> _Page excerpt_:
========================================
Today he works as an I.T. specialist for a company that contracts with the federal government, a job that has landed him in the upper middle class of American society. He drove to the Indian grocery in his silver Tesla. He has a house in the tidy suburb of Arcola a few miles away.
As Virginia’s population has grown it has also gotten wealthier. Households earning at least $150,000 have grown at three times the rate of the population over all.
Mr. Katkuri always thought he would be a Republican in America.
“Taxes, family values, these things are closer to our hearts,” he said. He likes Mitt Romney.
But when he got his citizenship in March and started talking with his friends about whom to vote for in the first election of his life, he realized it had to be Democrats. Mr. Trump helped him decide.
========================================
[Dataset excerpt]
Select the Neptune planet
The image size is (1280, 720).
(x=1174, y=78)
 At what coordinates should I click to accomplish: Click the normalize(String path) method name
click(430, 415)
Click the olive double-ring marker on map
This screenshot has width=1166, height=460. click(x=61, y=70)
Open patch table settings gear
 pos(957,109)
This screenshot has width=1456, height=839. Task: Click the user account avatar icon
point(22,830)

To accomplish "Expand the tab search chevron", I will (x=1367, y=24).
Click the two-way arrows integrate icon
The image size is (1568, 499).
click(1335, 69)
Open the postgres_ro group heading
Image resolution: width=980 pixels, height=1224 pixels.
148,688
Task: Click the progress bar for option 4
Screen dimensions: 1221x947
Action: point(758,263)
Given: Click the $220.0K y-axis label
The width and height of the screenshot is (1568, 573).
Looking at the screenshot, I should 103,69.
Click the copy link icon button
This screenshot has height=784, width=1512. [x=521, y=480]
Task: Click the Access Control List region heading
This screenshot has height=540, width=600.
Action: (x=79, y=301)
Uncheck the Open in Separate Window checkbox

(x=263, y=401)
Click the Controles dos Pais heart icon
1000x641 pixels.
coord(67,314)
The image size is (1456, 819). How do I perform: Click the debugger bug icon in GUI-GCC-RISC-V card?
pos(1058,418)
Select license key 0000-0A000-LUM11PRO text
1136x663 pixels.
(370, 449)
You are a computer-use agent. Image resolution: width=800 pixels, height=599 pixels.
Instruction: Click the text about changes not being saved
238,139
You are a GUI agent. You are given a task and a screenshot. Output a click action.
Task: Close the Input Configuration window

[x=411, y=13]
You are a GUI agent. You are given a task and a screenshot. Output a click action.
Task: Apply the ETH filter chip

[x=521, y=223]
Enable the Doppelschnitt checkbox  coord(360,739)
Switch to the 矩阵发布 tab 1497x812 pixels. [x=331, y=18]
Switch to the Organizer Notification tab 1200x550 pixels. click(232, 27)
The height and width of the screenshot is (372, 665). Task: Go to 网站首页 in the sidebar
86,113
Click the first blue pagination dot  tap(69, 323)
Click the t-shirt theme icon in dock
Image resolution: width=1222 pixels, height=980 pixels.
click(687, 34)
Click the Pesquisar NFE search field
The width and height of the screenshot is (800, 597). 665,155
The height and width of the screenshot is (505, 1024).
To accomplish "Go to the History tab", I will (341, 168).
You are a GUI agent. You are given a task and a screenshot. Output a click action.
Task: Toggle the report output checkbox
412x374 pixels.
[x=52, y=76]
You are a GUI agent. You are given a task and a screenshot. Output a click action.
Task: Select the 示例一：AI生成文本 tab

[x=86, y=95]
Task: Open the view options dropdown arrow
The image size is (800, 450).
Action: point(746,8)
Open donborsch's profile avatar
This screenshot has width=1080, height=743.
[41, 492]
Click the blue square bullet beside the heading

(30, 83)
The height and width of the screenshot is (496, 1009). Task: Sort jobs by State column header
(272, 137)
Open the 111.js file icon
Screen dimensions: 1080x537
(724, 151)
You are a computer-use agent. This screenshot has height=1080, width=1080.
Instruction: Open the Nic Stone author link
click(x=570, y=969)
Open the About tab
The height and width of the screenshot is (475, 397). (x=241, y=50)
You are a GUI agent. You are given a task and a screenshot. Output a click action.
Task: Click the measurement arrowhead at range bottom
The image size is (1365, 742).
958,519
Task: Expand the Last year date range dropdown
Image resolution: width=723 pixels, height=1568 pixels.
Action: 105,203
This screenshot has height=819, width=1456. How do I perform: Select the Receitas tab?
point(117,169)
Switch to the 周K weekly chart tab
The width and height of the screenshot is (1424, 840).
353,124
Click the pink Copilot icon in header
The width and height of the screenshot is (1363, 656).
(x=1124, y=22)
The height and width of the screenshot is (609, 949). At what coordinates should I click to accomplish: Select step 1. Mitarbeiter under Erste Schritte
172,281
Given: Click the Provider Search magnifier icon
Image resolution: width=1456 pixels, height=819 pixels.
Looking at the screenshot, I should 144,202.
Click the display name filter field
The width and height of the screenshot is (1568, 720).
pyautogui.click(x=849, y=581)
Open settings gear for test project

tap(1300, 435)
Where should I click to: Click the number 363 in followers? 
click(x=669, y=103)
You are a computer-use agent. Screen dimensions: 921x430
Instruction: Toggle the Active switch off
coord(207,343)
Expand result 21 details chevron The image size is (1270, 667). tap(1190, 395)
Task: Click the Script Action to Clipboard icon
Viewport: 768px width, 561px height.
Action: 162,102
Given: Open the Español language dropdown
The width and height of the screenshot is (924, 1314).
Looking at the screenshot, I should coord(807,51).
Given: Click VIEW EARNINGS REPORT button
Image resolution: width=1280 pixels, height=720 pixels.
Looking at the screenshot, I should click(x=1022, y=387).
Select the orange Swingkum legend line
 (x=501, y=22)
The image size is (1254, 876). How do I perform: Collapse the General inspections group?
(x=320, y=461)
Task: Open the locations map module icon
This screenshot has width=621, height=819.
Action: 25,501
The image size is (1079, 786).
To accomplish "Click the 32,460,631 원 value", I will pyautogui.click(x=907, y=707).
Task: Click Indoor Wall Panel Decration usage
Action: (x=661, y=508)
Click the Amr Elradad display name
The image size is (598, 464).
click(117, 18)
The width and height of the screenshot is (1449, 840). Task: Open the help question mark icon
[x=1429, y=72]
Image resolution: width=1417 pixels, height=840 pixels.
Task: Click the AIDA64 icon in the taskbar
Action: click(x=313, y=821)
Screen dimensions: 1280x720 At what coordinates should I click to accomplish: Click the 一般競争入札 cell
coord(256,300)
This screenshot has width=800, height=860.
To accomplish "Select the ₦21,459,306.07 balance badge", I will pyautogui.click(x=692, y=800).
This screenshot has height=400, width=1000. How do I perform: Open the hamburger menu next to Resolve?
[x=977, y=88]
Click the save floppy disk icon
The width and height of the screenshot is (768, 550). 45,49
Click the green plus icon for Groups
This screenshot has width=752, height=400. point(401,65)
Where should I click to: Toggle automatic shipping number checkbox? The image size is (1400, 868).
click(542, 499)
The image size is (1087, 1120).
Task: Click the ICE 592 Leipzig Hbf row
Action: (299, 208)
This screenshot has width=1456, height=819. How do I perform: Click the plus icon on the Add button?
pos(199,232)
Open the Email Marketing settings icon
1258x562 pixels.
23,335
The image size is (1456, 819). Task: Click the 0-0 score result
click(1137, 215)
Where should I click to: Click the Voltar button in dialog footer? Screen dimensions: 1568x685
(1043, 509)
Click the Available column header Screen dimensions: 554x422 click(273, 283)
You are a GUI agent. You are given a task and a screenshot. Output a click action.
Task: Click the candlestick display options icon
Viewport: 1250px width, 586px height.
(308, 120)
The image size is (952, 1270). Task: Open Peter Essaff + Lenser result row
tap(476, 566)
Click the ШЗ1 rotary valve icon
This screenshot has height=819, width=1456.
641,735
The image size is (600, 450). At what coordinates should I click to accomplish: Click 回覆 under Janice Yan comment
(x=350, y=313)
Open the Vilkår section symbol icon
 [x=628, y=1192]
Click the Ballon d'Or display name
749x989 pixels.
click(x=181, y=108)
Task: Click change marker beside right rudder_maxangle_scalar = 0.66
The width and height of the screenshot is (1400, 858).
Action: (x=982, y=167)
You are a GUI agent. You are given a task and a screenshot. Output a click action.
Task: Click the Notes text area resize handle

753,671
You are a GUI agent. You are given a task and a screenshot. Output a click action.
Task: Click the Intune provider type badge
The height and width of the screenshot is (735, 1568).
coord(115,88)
========================================
> _Jobs_:
A) Write out the passage about Mr. Katkuri, starting at the words "But when he" and ending after "helped him decide.".
B) Continue the passage about Mr. Katkuri from its last sentence.
Nothing in the lines is needed for this work.

> _Exercise results_:
A)
But when he got his citizenship in March and started talking with his friends about whom to vote for in the first election of his life, he realized it had to be Democrats. Mr. Trump helped him decide.

B)
“People are just sick and appalled at this president,” said Dr. Charles Huh, a gastroenterologist, as he waited for takeout at the food court in Lotte Plaza Market, a Korean grocery store.
“He’s the best thing Republicans have done for Democrats in a long time.”
Still, that doesn’t mean people here love all Democrats. Dr. Huh usually votes for Democrats, but he hasn’t always. He voted for George W. Bush in 2000. He said Elizabeth Warren and Bernie Sanders are too far left for him and that he would vote third party if the Democrats nominated either one.